▸ Records supplied
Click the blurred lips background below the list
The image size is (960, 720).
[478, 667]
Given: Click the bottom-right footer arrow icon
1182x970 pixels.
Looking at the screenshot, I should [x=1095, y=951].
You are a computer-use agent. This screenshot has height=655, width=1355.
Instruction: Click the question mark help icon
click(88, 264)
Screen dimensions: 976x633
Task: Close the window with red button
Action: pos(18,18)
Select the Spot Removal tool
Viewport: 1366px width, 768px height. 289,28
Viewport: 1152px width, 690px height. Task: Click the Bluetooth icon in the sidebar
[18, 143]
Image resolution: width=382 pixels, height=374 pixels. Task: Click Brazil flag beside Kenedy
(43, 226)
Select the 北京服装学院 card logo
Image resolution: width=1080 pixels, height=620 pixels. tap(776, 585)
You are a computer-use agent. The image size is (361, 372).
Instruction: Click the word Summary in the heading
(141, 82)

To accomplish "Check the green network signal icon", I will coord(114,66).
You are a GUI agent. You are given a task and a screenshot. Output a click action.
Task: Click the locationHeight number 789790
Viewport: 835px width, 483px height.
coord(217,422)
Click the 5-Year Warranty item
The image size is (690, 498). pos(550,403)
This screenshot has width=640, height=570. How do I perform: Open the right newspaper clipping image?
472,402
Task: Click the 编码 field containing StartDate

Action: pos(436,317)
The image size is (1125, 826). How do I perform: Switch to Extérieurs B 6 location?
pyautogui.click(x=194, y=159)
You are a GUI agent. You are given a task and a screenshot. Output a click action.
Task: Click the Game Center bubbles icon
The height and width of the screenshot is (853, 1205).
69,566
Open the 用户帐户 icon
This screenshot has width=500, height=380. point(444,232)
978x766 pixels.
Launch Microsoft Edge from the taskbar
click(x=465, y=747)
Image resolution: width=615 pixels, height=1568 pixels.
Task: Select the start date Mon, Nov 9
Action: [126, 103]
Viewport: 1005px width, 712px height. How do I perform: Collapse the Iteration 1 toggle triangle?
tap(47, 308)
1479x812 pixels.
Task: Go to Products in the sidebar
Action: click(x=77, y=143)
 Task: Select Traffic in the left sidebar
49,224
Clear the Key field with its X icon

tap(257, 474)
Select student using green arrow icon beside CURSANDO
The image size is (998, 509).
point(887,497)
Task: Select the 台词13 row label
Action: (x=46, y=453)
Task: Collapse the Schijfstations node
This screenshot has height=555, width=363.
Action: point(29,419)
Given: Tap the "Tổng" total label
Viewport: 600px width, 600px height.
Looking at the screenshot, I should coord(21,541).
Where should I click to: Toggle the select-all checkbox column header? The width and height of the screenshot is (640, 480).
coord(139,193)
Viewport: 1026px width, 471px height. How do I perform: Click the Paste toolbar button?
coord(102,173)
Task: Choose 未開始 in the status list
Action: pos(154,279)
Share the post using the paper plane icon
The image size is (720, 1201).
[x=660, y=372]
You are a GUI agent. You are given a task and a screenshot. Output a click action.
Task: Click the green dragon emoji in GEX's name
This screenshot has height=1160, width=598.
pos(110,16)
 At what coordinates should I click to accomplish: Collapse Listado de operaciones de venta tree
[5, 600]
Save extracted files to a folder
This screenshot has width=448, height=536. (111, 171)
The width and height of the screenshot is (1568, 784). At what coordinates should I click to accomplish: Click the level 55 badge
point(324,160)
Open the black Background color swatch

▸ What is expected
Return all of the entries exactly as they were supplied.

▸ Answer space
Click the blurred lips background below the list
The image size is (960, 720).
[478, 667]
Given: Click the bottom-right footer arrow icon
1182x970 pixels.
Looking at the screenshot, I should [x=1095, y=951].
You are a computer-use agent. This screenshot has height=655, width=1355.
Instruction: Click the question mark help icon
click(88, 264)
Screen dimensions: 976x633
Task: Close the window with red button
Action: pos(18,18)
Select the Spot Removal tool
Viewport: 1366px width, 768px height. 289,28
Viewport: 1152px width, 690px height. Task: Click the Bluetooth icon in the sidebar
[18, 143]
Image resolution: width=382 pixels, height=374 pixels. Task: Click Brazil flag beside Kenedy
(43, 226)
Select the 北京服装学院 card logo
Image resolution: width=1080 pixels, height=620 pixels. tap(776, 585)
You are a computer-use agent. The image size is (361, 372).
Instruction: Click the word Summary in the heading
(141, 82)

To accomplish "Check the green network signal icon", I will coord(114,66).
You are a GUI agent. You are given a task and a screenshot. Output a click action.
Task: Click the locationHeight number 789790
Viewport: 835px width, 483px height.
coord(217,422)
Click the 5-Year Warranty item
The image size is (690, 498). pos(550,403)
This screenshot has width=640, height=570. How do I perform: Open the right newspaper clipping image?
472,402
Task: Click the 编码 field containing StartDate

Action: pos(436,317)
The image size is (1125, 826). How do I perform: Switch to Extérieurs B 6 location?
pyautogui.click(x=194, y=159)
You are a GUI agent. You are given a task and a screenshot. Output a click action.
Task: Click the Game Center bubbles icon
The height and width of the screenshot is (853, 1205).
69,566
Open the 用户帐户 icon
This screenshot has width=500, height=380. point(444,232)
978x766 pixels.
Launch Microsoft Edge from the taskbar
click(x=465, y=747)
Image resolution: width=615 pixels, height=1568 pixels.
Task: Select the start date Mon, Nov 9
Action: [126, 103]
Viewport: 1005px width, 712px height. How do I perform: Collapse the Iteration 1 toggle triangle?
tap(47, 308)
1479x812 pixels.
Task: Go to Products in the sidebar
Action: click(x=77, y=143)
 Task: Select Traffic in the left sidebar
49,224
Clear the Key field with its X icon

tap(257, 474)
Select student using green arrow icon beside CURSANDO
The image size is (998, 509).
point(887,497)
Task: Select the 台词13 row label
Action: (x=46, y=453)
Task: Collapse the Schijfstations node
This screenshot has height=555, width=363.
Action: point(29,419)
Given: Tap the "Tổng" total label
Viewport: 600px width, 600px height.
Looking at the screenshot, I should coord(21,541).
Where should I click to: Toggle the select-all checkbox column header? The width and height of the screenshot is (640, 480).
coord(139,193)
Viewport: 1026px width, 471px height. How do I perform: Click the Paste toolbar button?
coord(102,173)
Task: Choose 未開始 in the status list
Action: pos(154,279)
Share the post using the paper plane icon
The image size is (720, 1201).
[x=660, y=372]
You are a GUI agent. You are given a task and a screenshot. Output a click action.
Task: Click the green dragon emoji in GEX's name
This screenshot has height=1160, width=598.
pos(110,16)
 At what coordinates should I click to accomplish: Collapse Listado de operaciones de venta tree
[5, 600]
Save extracted files to a folder
This screenshot has width=448, height=536. (111, 171)
The width and height of the screenshot is (1568, 784). At what coordinates should I click to accomplish: Click the level 55 badge
point(324,160)
Open the black Background color swatch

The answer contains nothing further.